● SOURCE DATA
***

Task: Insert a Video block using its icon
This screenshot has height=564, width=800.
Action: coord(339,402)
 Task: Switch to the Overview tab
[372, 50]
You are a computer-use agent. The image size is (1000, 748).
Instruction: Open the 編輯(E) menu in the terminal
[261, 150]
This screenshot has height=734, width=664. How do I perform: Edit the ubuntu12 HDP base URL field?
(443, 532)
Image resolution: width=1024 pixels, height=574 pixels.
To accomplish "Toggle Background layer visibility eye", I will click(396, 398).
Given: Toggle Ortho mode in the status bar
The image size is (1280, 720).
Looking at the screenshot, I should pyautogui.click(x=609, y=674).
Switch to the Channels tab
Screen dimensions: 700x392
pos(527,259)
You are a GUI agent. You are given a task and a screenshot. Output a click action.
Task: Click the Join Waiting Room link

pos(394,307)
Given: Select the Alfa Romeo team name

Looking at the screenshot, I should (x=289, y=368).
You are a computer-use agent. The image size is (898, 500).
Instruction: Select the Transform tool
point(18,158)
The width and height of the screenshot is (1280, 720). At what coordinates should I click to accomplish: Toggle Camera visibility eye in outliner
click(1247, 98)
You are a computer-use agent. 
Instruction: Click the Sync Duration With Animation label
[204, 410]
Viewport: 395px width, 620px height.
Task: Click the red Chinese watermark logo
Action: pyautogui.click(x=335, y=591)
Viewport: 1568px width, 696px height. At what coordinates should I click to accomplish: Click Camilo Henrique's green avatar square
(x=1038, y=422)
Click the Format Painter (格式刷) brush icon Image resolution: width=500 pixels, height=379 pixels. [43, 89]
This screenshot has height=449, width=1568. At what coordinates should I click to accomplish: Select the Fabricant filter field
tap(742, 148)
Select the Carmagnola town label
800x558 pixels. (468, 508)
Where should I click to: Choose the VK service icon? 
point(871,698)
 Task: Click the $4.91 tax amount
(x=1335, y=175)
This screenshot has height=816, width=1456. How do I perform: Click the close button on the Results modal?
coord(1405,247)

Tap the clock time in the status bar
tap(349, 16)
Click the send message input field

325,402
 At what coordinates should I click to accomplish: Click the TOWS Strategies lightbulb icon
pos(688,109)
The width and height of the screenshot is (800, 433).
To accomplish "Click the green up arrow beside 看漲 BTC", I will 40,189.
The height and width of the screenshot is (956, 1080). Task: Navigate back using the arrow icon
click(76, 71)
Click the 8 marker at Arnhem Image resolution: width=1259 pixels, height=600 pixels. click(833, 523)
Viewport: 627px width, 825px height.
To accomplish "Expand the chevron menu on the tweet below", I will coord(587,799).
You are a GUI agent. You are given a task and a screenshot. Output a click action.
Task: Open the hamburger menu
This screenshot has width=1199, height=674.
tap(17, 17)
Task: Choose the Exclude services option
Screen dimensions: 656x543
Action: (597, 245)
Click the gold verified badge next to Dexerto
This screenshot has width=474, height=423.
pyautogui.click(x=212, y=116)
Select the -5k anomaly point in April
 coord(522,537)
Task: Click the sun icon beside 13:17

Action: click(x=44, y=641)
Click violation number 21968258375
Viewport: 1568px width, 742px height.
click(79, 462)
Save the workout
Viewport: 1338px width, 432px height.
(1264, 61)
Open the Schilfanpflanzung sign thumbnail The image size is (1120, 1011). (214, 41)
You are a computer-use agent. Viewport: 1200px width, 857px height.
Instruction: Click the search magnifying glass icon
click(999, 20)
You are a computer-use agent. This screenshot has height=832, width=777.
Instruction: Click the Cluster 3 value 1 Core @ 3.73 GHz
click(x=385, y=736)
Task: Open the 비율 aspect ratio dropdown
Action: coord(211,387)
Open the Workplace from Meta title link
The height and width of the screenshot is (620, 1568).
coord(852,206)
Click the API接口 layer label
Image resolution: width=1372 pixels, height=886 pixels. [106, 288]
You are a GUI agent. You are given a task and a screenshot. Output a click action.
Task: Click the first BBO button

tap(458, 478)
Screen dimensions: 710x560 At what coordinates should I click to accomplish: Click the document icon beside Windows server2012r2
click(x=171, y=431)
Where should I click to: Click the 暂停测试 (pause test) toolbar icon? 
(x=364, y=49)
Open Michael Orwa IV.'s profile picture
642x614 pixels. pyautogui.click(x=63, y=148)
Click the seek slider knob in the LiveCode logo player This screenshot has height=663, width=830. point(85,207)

***

● REQUIRED ACTION
From the first line to the last, repeat the records exactly.

● ANSWER TO THIS PROBLEM
Task: Insert a Video block using its icon
This screenshot has height=564, width=800.
Action: coord(339,402)
 Task: Switch to the Overview tab
[372, 50]
You are a computer-use agent. The image size is (1000, 748).
Instruction: Open the 編輯(E) menu in the terminal
[261, 150]
This screenshot has height=734, width=664. How do I perform: Edit the ubuntu12 HDP base URL field?
(443, 532)
Image resolution: width=1024 pixels, height=574 pixels.
To accomplish "Toggle Background layer visibility eye", I will click(396, 398).
Given: Toggle Ortho mode in the status bar
The image size is (1280, 720).
Looking at the screenshot, I should pyautogui.click(x=609, y=674).
Switch to the Channels tab
Screen dimensions: 700x392
pos(527,259)
You are a GUI agent. You are given a task and a screenshot. Output a click action.
Task: Click the Join Waiting Room link

pos(394,307)
Given: Select the Alfa Romeo team name

Looking at the screenshot, I should (x=289, y=368).
You are a computer-use agent. The image size is (898, 500).
Instruction: Select the Transform tool
point(18,158)
The width and height of the screenshot is (1280, 720). At what coordinates should I click to accomplish: Toggle Camera visibility eye in outliner
click(1247, 98)
You are a computer-use agent. 
Instruction: Click the Sync Duration With Animation label
[204, 410]
Viewport: 395px width, 620px height.
Task: Click the red Chinese watermark logo
Action: pyautogui.click(x=335, y=591)
Viewport: 1568px width, 696px height. At what coordinates should I click to accomplish: Click Camilo Henrique's green avatar square
(x=1038, y=422)
Click the Format Painter (格式刷) brush icon Image resolution: width=500 pixels, height=379 pixels. [43, 89]
This screenshot has height=449, width=1568. At what coordinates should I click to accomplish: Select the Fabricant filter field
tap(742, 148)
Select the Carmagnola town label
800x558 pixels. (468, 508)
Where should I click to: Choose the VK service icon? 
point(871,698)
 Task: Click the $4.91 tax amount
(x=1335, y=175)
This screenshot has height=816, width=1456. How do I perform: Click the close button on the Results modal?
coord(1405,247)

Tap the clock time in the status bar
tap(349, 16)
Click the send message input field

325,402
 At what coordinates should I click to accomplish: Click the TOWS Strategies lightbulb icon
pos(688,109)
The width and height of the screenshot is (800, 433).
To accomplish "Click the green up arrow beside 看漲 BTC", I will 40,189.
The height and width of the screenshot is (956, 1080). Task: Navigate back using the arrow icon
click(76, 71)
Click the 8 marker at Arnhem Image resolution: width=1259 pixels, height=600 pixels. click(833, 523)
Viewport: 627px width, 825px height.
To accomplish "Expand the chevron menu on the tweet below", I will coord(587,799).
You are a GUI agent. You are given a task and a screenshot. Output a click action.
Task: Open the hamburger menu
This screenshot has width=1199, height=674.
tap(17, 17)
Task: Choose the Exclude services option
Screen dimensions: 656x543
Action: (597, 245)
Click the gold verified badge next to Dexerto
This screenshot has width=474, height=423.
pyautogui.click(x=212, y=116)
Select the -5k anomaly point in April
 coord(522,537)
Task: Click the sun icon beside 13:17

Action: click(x=44, y=641)
Click violation number 21968258375
Viewport: 1568px width, 742px height.
click(79, 462)
Save the workout
Viewport: 1338px width, 432px height.
(1264, 61)
Open the Schilfanpflanzung sign thumbnail The image size is (1120, 1011). (214, 41)
You are a computer-use agent. Viewport: 1200px width, 857px height.
Instruction: Click the search magnifying glass icon
click(999, 20)
You are a computer-use agent. This screenshot has height=832, width=777.
Instruction: Click the Cluster 3 value 1 Core @ 3.73 GHz
click(x=385, y=736)
Task: Open the 비율 aspect ratio dropdown
Action: coord(211,387)
Open the Workplace from Meta title link
The height and width of the screenshot is (620, 1568).
coord(852,206)
Click the API接口 layer label
Image resolution: width=1372 pixels, height=886 pixels. [106, 288]
You are a GUI agent. You are given a task and a screenshot. Output a click action.
Task: Click the first BBO button

tap(458, 478)
Screen dimensions: 710x560 At what coordinates should I click to accomplish: Click the document icon beside Windows server2012r2
click(x=171, y=431)
Where should I click to: Click the 暂停测试 (pause test) toolbar icon? 
(x=364, y=49)
Open Michael Orwa IV.'s profile picture
642x614 pixels. pyautogui.click(x=63, y=148)
Click the seek slider knob in the LiveCode logo player This screenshot has height=663, width=830. point(85,207)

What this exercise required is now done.